Common shape per type:
POST /trax/api/gateway/clients/{client}/connections/{type}
GET /trax/api/gateway/clients/{client}/connections/{type}
DELETE /trax/api/gateway/clients/{client}/connections/{type} # clear all of this type
PUT /trax/api/gateway/clients/{client}/connections/{type}/{connection}
GET /trax/api/gateway/clients/{client}/connections/{type}/{connection}
DELETE /trax/api/gateway/clients/{client}/connections/{type}/{connection}
GET .../connections/{type} returns all connections of that type (no filters). POST performs an
upsert (create or update) for the type. Deleting a single connection — or clearing all of a type —
returns 409 if any is currently used by a job. On LRS and DB connections, username / password are
stripped from responses; File connections have none.
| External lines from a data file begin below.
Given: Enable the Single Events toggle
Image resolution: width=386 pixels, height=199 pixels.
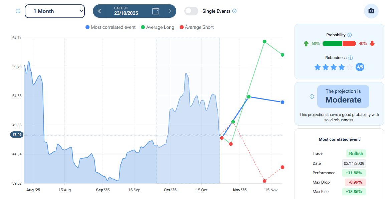Looking at the screenshot, I should click(191, 11).
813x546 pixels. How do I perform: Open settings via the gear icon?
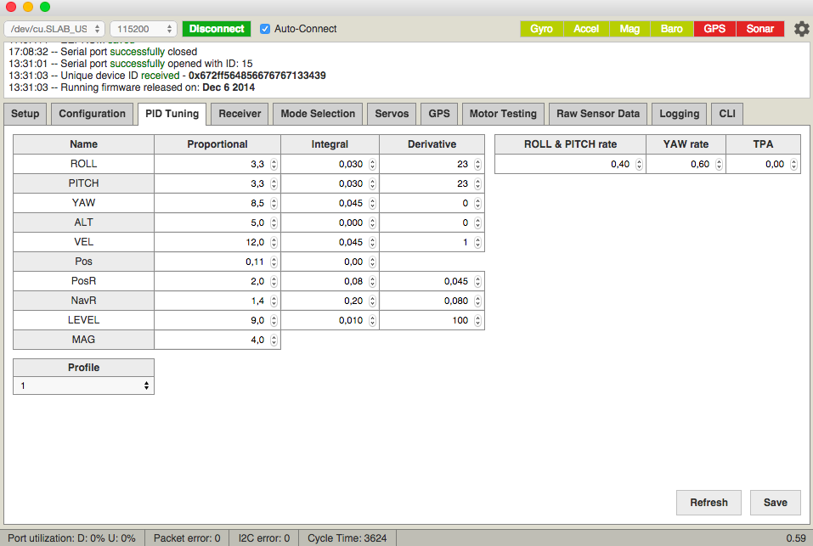tap(801, 29)
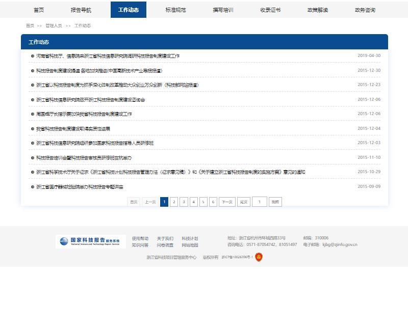Open the news article dated 2015-12-30

(x=99, y=71)
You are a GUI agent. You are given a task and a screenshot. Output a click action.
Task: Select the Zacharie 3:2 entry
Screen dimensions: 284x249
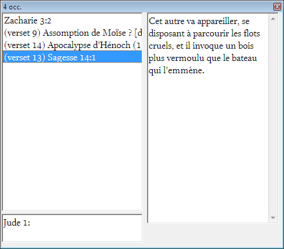pos(72,21)
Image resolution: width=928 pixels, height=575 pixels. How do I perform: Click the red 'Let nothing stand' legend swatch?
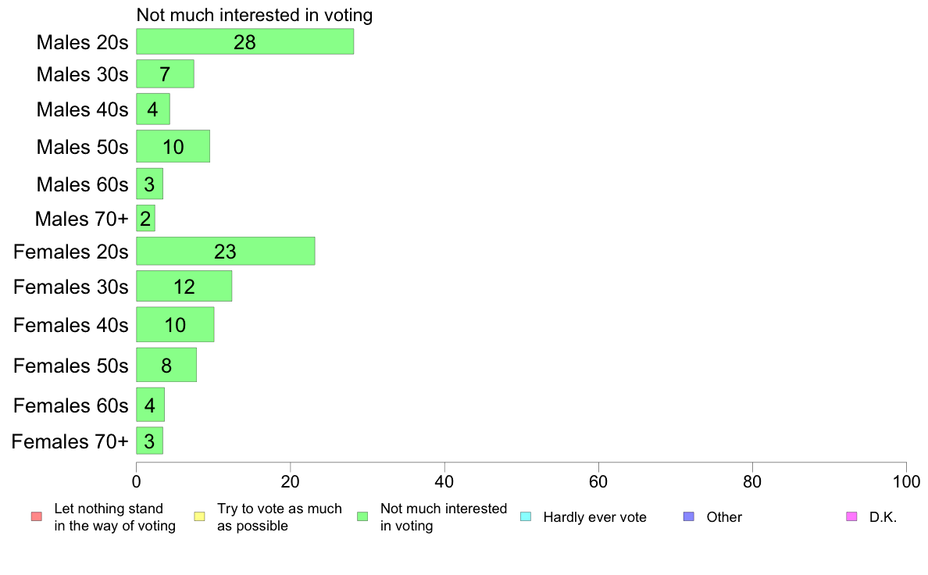pos(37,516)
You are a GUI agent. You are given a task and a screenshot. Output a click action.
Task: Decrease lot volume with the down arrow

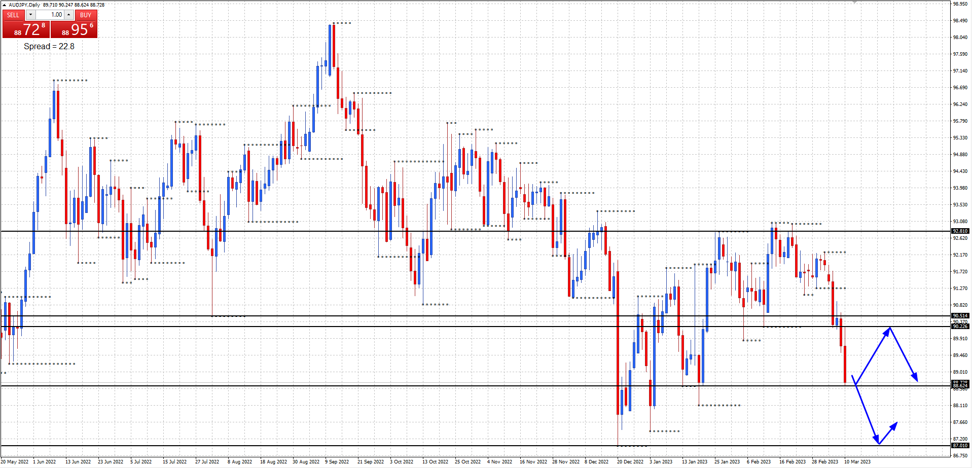coord(30,15)
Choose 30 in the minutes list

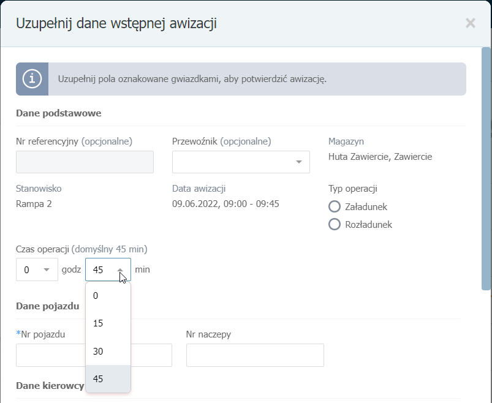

Example response (a single connection; settings holds the per-type fields)
{
"data": {
"id": 3,
"type": "lrs",
"name": "Remote LRS",
"settings": { "endpoint": "https://remote.example.com/xapi", "supported_versions": ["1.0.3"], "reachable": true },
"created_at": "2024-06-01T09:00:00.000000Z",
"updated_at": "2024-06-01T09:00:00.000000Z"
}
}
LRS connections ({type} = lrs)
A connection to a remote xAPI LRS. On save, TRAX probes the target's About resource and caches the
supported xAPI versions (and a reachable flag) on the connection.
Body (POST / PUT)
| Name | Type | Description |
|---|---|---|
name |
string | Connection name. Required. |
endpoint |
URL | The remote LRS xAPI endpoint. Required, valid URL. |
username |
string | Basic-auth username. Required on create; optional on update (omit to keep). |
password |
string | Basic-auth password. Required on create; optional on update (omit to keep). |
DB connections ({type} = db)
A connection to an external database.
Body (POST / PUT)
| Name | Type | Description |
|---|---|---|
name |
string | Connection name. Required. |
driver |
enum | One of mysql, pgsql, mongodb, elasticsearch, opensearch. Required. |
host |
string | Database host. Required. |
database |
string | Database / index name. Required. |
username |
string | null | Optional username. |
password |
string | null | Optional password. |
prefix |
string | null | Optional table/collection prefix. |
File connections ({type} = file)
A connection to a filesystem target (JSONL export/import).
Body (POST / PUT)
| Name | Type | Description |
|---|---|---|
name |
string | Connection name. Required. |
folder |
string | Target folder path. Required. |
prefix |
string | null | Optional filename prefix. |